_ТЕКСТ_
—————

Чехов. Жизнь «отдельного человека»
Шрифт:
Итог восьмидневных бесед с хозяином дома — мнение Чехова в одном из писем, по возвращении из Петербурга: «Суворин замечательный человек нашего времени». И «сватовство», о котором он написал Александру: «Суворин пресерьезнейшим образом предложил мне жениться на его дщери, которая теперь ходит пешком под столом…
— Погодите пять-шесть лет, голубчик, и женитесь. Какого вам еще черта нужно? А я лучшего не желаю…»

—————

_СОХРАНЁННЫЕ ДАННЫЕ_
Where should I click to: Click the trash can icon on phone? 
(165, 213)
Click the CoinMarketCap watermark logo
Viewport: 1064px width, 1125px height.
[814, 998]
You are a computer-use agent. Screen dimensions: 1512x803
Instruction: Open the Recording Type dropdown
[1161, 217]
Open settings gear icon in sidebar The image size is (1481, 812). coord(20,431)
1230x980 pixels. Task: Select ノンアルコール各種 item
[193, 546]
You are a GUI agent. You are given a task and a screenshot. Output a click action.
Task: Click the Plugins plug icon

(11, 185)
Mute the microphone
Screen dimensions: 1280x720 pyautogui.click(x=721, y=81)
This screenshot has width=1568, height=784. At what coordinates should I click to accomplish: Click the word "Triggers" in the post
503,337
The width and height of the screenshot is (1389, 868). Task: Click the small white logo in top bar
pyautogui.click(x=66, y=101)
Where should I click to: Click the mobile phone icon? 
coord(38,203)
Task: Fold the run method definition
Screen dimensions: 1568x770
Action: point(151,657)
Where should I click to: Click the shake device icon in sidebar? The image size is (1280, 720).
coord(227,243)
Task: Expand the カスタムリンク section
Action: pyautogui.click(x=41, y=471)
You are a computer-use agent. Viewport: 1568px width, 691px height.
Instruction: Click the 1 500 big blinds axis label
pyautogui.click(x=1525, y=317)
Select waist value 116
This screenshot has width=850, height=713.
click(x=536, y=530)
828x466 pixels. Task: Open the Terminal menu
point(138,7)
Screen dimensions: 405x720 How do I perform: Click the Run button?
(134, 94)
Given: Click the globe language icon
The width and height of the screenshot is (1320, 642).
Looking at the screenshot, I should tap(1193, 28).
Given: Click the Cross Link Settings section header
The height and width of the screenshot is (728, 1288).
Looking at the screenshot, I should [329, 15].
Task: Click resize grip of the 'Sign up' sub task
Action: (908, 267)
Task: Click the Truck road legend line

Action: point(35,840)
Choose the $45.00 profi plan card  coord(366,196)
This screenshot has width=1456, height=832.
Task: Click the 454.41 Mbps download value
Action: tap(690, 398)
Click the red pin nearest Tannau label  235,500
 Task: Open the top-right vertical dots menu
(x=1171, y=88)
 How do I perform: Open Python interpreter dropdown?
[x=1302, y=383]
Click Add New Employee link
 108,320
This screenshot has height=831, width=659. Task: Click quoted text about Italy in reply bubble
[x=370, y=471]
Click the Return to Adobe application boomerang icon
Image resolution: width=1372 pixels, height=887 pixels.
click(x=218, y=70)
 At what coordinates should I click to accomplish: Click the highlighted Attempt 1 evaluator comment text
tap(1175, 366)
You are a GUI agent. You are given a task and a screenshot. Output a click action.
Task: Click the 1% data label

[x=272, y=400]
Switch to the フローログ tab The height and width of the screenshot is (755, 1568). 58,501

—————

_ЧТО ТРЕБУЕТСЯ_
1. Перечислите всех людей, которых текст называет по имени или фамилии.
2. Сколько дней, согласно тексту, продолжались беседы с хозяином дома?

_ОТВЕТЫ ПО ЗАДАНИЯМ_
1. Чехов, Суворин, Александр.

2. Восемь дней.